TASK DESCRIPTION:
Write out the data that follows. Keep every character unchanged.

Records from a collection
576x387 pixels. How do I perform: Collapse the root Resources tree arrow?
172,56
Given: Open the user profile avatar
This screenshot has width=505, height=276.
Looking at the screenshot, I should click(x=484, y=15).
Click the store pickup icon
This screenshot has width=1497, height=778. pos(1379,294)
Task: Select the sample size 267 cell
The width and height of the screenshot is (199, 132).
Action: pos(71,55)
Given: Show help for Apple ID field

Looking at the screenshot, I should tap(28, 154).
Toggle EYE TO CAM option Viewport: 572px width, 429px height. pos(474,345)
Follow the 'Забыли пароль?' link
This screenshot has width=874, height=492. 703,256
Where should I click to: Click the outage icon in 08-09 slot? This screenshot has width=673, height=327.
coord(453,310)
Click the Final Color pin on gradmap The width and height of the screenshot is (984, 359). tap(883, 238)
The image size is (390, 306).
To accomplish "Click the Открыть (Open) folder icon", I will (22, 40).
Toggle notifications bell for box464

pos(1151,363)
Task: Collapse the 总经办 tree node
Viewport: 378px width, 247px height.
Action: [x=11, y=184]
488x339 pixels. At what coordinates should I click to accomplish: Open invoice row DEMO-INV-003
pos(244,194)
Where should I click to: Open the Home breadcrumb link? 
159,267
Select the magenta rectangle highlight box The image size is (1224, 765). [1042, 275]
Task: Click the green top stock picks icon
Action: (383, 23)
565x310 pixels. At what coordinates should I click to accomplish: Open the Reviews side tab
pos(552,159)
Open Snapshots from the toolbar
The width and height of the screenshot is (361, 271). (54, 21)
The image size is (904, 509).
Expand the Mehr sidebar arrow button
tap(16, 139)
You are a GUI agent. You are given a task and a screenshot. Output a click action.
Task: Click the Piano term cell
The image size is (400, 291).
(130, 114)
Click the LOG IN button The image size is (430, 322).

ANSWER TO THE PROBLEM:
576x387 pixels. How do I perform: Collapse the root Resources tree arrow?
172,56
Given: Open the user profile avatar
This screenshot has width=505, height=276.
Looking at the screenshot, I should click(x=484, y=15).
Click the store pickup icon
This screenshot has width=1497, height=778. pos(1379,294)
Task: Select the sample size 267 cell
The width and height of the screenshot is (199, 132).
Action: pos(71,55)
Given: Show help for Apple ID field

Looking at the screenshot, I should tap(28, 154).
Toggle EYE TO CAM option Viewport: 572px width, 429px height. pos(474,345)
Follow the 'Забыли пароль?' link
This screenshot has width=874, height=492. 703,256
Where should I click to: Click the outage icon in 08-09 slot? This screenshot has width=673, height=327.
coord(453,310)
Click the Final Color pin on gradmap The width and height of the screenshot is (984, 359). tap(883, 238)
The image size is (390, 306).
To accomplish "Click the Открыть (Open) folder icon", I will (22, 40).
Toggle notifications bell for box464

pos(1151,363)
Task: Collapse the 总经办 tree node
Viewport: 378px width, 247px height.
Action: [x=11, y=184]
488x339 pixels. At what coordinates should I click to accomplish: Open invoice row DEMO-INV-003
pos(244,194)
Where should I click to: Open the Home breadcrumb link? 
159,267
Select the magenta rectangle highlight box The image size is (1224, 765). [1042, 275]
Task: Click the green top stock picks icon
Action: (383, 23)
565x310 pixels. At what coordinates should I click to accomplish: Open the Reviews side tab
pos(552,159)
Open Snapshots from the toolbar
The width and height of the screenshot is (361, 271). (54, 21)
The image size is (904, 509).
Expand the Mehr sidebar arrow button
tap(16, 139)
You are a GUI agent. You are given a task and a screenshot. Output a click action.
Task: Click the Piano term cell
The image size is (400, 291).
(130, 114)
Click the LOG IN button The image size is (430, 322).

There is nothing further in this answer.